We’ve naturally skipped the surfing and party scene in South Bali and came straight to the town of Ubud, the cultural heart of the island. In three nights we’ve caught music and dance performances that are as varied as bluegrass is from jazz and marching band music, or ballet is from break dancing. (Here are some videos of a few different types of dancing.) Yes, these were performances targeted expressly for tourists, but we get the sense that these kind of activities are happening all over the island even when tourists aren’t watching. In fact, today CeCe and I are off to eavesdrop on a traditional cremation ceremony which would be taking place with or without the vanload of tourists tagging along. I’ll report back.
And we’re only scratching the surface here of course. I admit to feeling the draw of the wild places (and coffee) of Sumatra and even more so of the remote people and places of Guinea and Sulawesi. Again, consult the map. I plan on lobbying CeCe to make Indonesia the destination for our next international trip.
What also has altered the way I think about things is the fact that Indonesia, 80 percent Muslim, is the world’s third-largest democracy. Yes, the country suffered under the hand of dictator Suharto for thirty years until the Asian financial crisis in 1998, and his legacy of cronyism and graft are certainly still a factor. Indonesia ranks 126th on the Corruption Perception Index tied with Honduras and Libya among others. (Its environmental legacy is likely worse. It ranks barely above China near the bottom of Yale’s Environmental Performance Index and I read somewhere that there more endangered species call Indonesia home than any other country.)
But I take the countless of political signs and banners festooning almost every public space as a vibrant sign of hope on the political front. 80% of Indonesians are expected to vote in the next elections on April 9. If a country this large and diverse and devout and logistically challenging with its recent history of terrorism can have a clean election, I think it bodes well for our future.

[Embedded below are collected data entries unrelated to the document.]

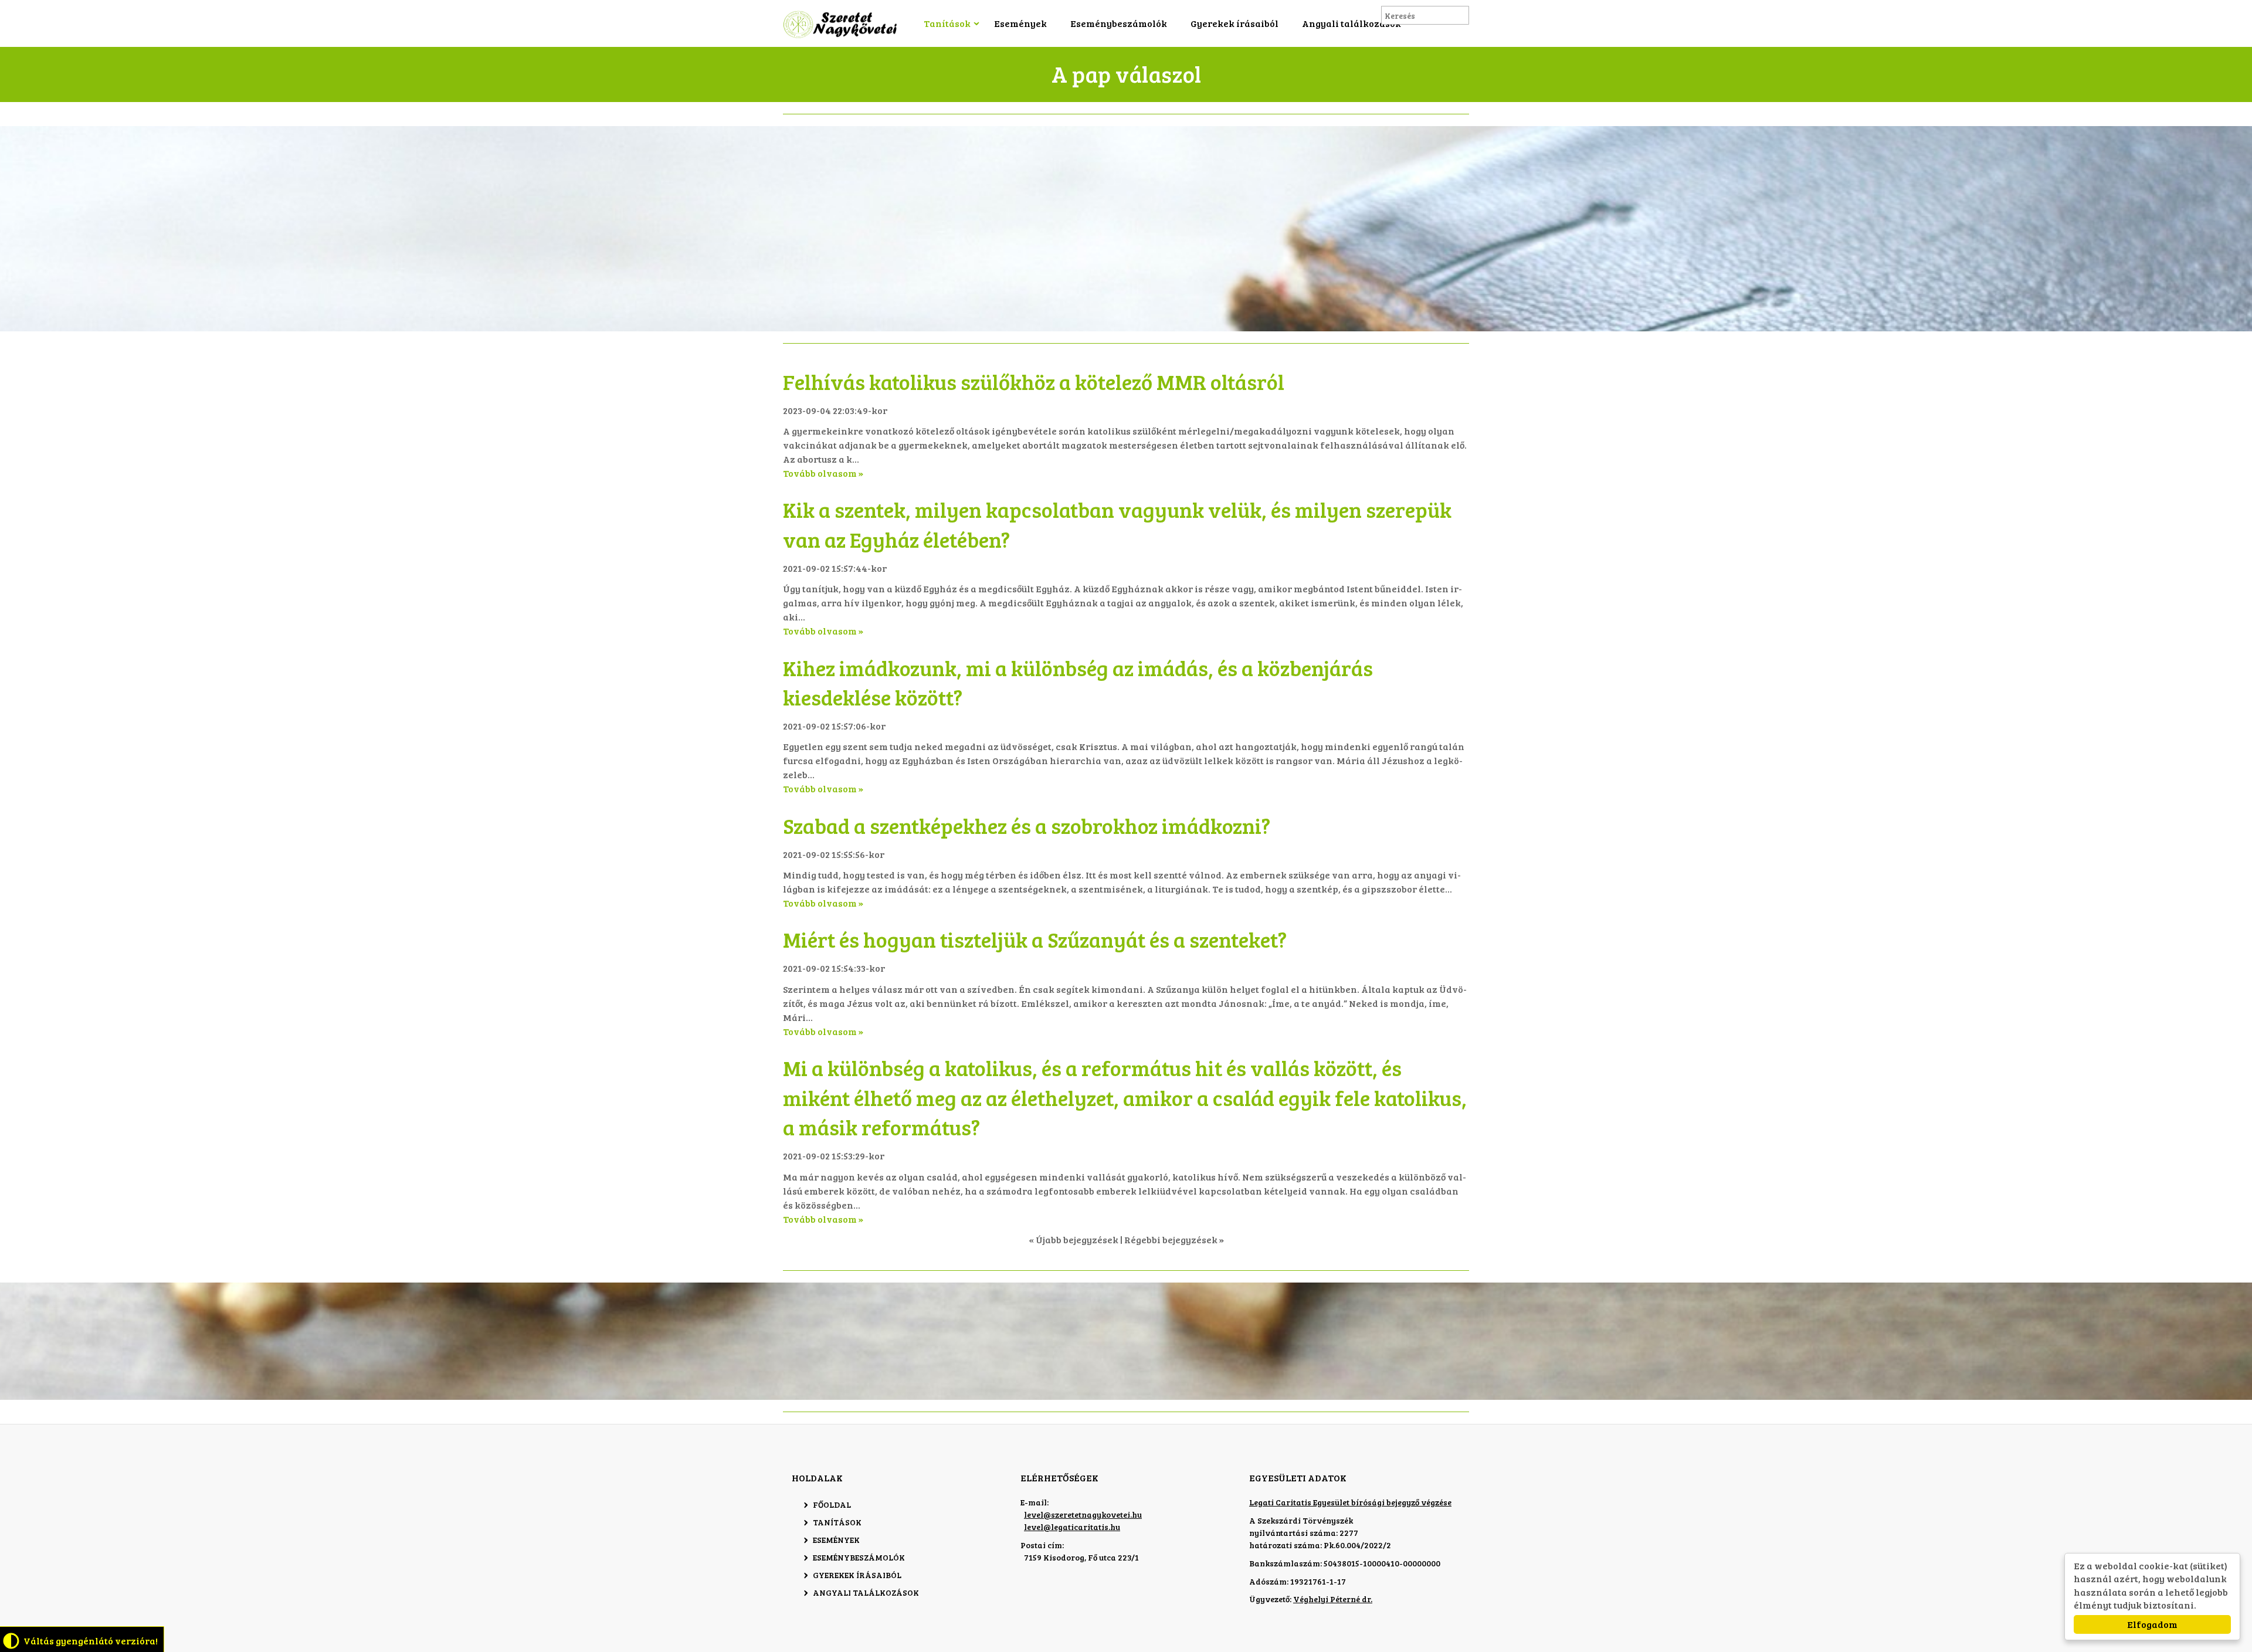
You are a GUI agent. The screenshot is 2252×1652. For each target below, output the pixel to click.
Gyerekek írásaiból (1234, 23)
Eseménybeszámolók (1118, 23)
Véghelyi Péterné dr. (1332, 1598)
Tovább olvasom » (823, 473)
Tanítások (947, 23)
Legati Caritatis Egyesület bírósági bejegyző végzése (1350, 1502)
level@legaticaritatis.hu (1072, 1526)
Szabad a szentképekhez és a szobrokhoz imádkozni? (1026, 825)
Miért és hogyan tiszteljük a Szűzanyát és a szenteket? (1035, 939)
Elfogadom (2152, 1624)
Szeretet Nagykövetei (841, 24)
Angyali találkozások (1351, 23)
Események (1020, 23)
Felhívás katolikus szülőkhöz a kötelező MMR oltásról (1033, 381)
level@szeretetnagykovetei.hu (1083, 1514)
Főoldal (832, 1504)
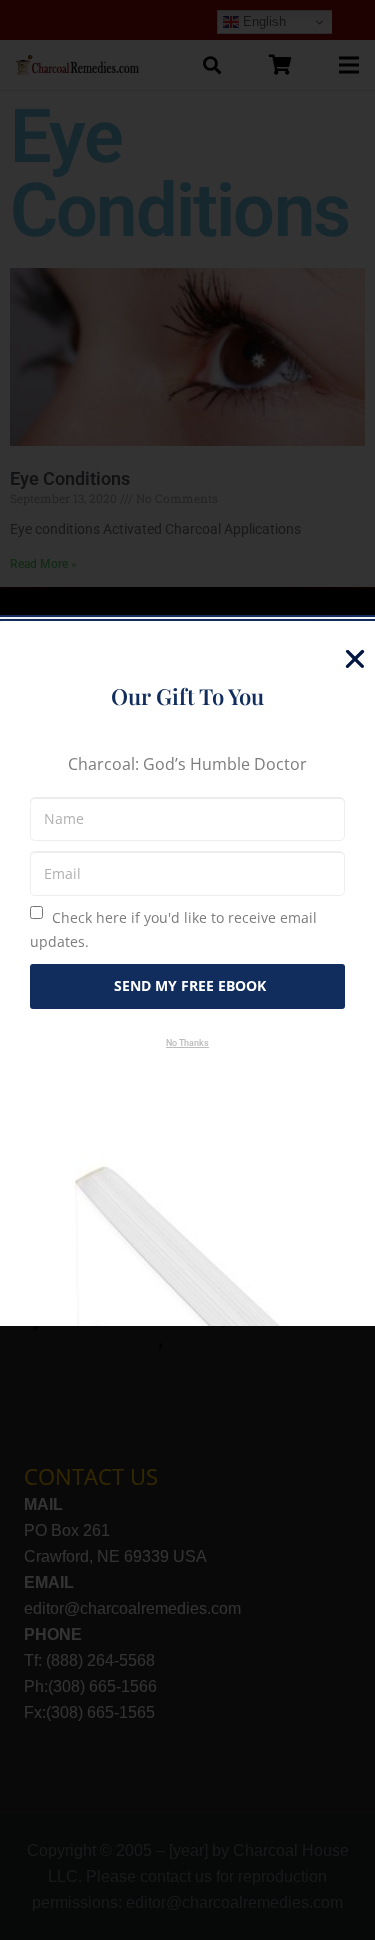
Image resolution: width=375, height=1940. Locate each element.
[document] (187, 970)
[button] (355, 659)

To close on a frivolous note, I’ve developed a serious lust for the political flags on display almost everywhere. There are 34 national political parties and all of them have flags of some sort. On our recent two hour bus ride through remote Kalimantan, I spotted signage for all 34. Some are red, some are yellow, but just as many are purple, green, orange, or black. More often than not, the designs are eye-catching and memorable, and they almost always prominently feature the number assigned to that party nationally. For example, Hanura is #1, PKNU is #34. The parties could be named more cleverly however. They have the PKP, the PDP, the PPD, the PNI, and the PKDI. The Republikans, Demokrats (sic) and Patriots are all have their parties. Don’t forget the PDI and the PDIP and the PPI and PPP. Mercifully there’s no PP, but there is a PIS.
And with CeCe’s reluctant acquiescence, I’ve resolved to try to collect all 34 banners before we leave. To date, I’ve managed to obtain seven somehow or another. Some were traded (although I’m down to our final three baseball cards), some were scavenged, and a few I’ve filched when no one was looking. That’s my option of last resort. I’ve added a up-to-date scoreboard to the toolbar on the right so you can play along at home.